This patient should undergo testing for Lynch syndrome (also known as hereditary nonpolyposis colon cancer). Because she has a personal history of both ovarian and endometrial cancer, as well as a family history of colon and endometrial cancer, her ovarian cancer is likely related to inheriting one of the genetic mutations present in patients with Lynch syndrome. This is an autosomal dominant cancer susceptibility syndrome caused by a germline mutation in one of the DNA-mismatch repair genes (MLH1, MSH2, and MSH6 being the most common). Patients have an increased risk for several types of cancer, usually with early onset. The most common are a 70% risk for colon cancer, 27% to 71% risk for endometrial cancer, and 3% to 14% risk for ovarian cancer. Less common cancers include tumors of the upper urinary tract, bladder, stomach, small bowel, gallbladder, pancreas, brain, and sebaceous glands. Endometrial or, less often, ovarian cancer, can be the sentinel cancer in a patient with Lynch syndrome. Although identification of a Lynch syndrome mutation will not change the management of this patient's ovarian cancer, it will change screening for other cancers, including the need for colonoscopy every 1 to 2 years, annual skin examinations, and consideration of screening upper endoscopy. In addition, if she has Lynch syndrome, genetic testing should be offered to her first-degree relatives, with testing offered in addition to more distant relatives if first-degree relatives are unavailable or unwilling to be tested.

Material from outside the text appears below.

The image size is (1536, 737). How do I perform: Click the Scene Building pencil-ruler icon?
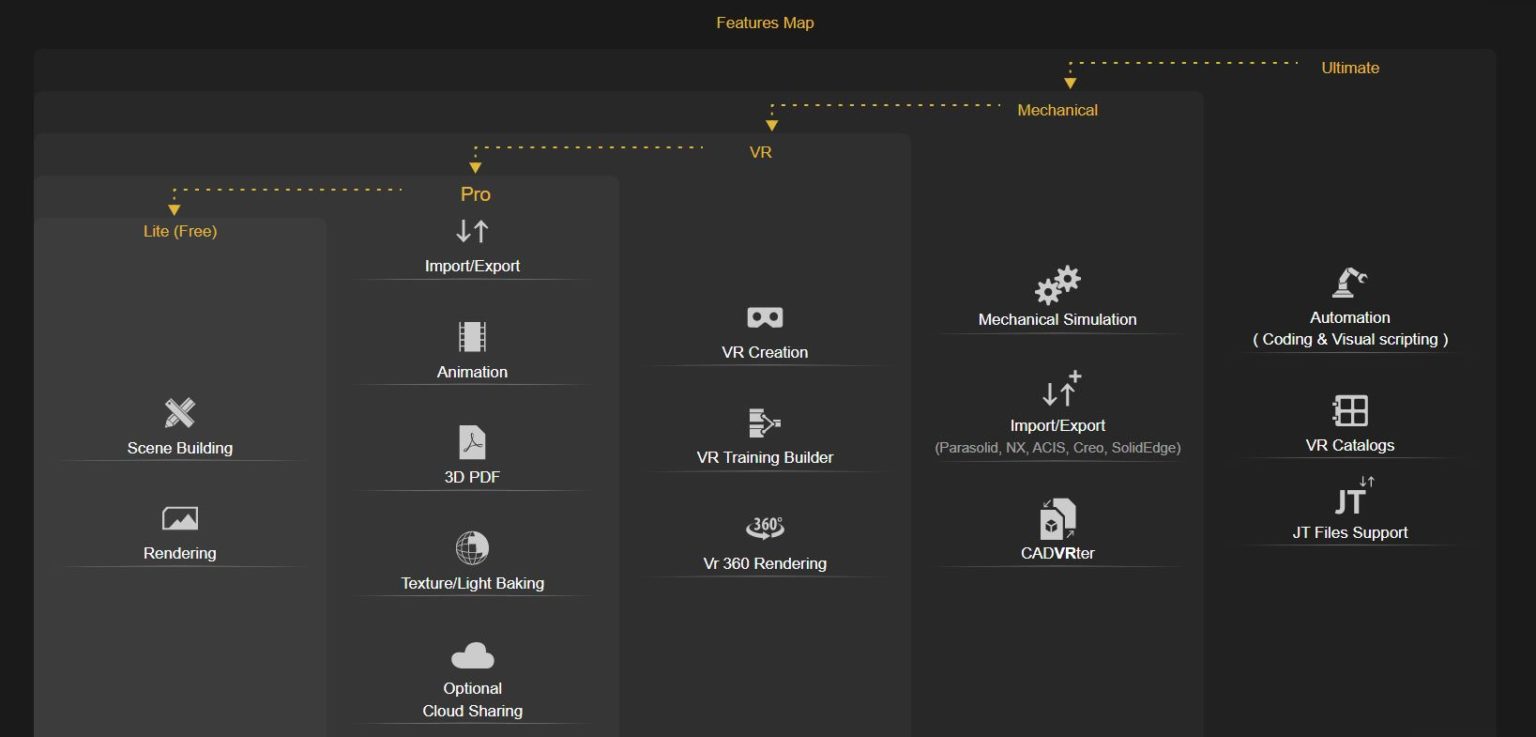[180, 413]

Based on National Comprehensive Cancer Network guidelines, all patients with ovarian cancer are eligible for BRCA1/2 testing. Patients with BRCA1/2 mutations are at risk for other cancers, particularly breast cancer, and additional screening and prophylaxis options should be discussed. In addition, patients with BRCA1 mutations are eligible for clinical trials of agents that are particularly effective in BRCA1-related recurrent ovarian cancers, such as PARP inhibitors. If this patient does not have a Lynch syndrome–related mutation, testing for a BRCA1/2 mutation would be recommended. However, because of her family and personal history of colon and endometrial cancers, testing for Lynch syndrome mutations is recommended first.
Serial abdominal/pelvic CT scans are not recommended to monitor patients with ovarian cancer. CT scans should be reserved for patients with symptoms or with recurrence of cancer based on clinical examination or elevated serum CA-125 levels.
Guidelines differ as to whether to monitor serum CA-125 levels in patients after treatment for ovarian cancer, and this should be discussed with individual patients. In one trial, patients with ovarian cancer treated with first-line platinum-based chemotherapy were randomized to receiving early treatment for ovarian cancer recurrence based on an increasing serum CA-125 level alone versus delaying treatment until clinical symptoms developed. Although patients in the early treatment arm started chemotherapy an average of 4.8 months earlier, there was no difference in overall survival.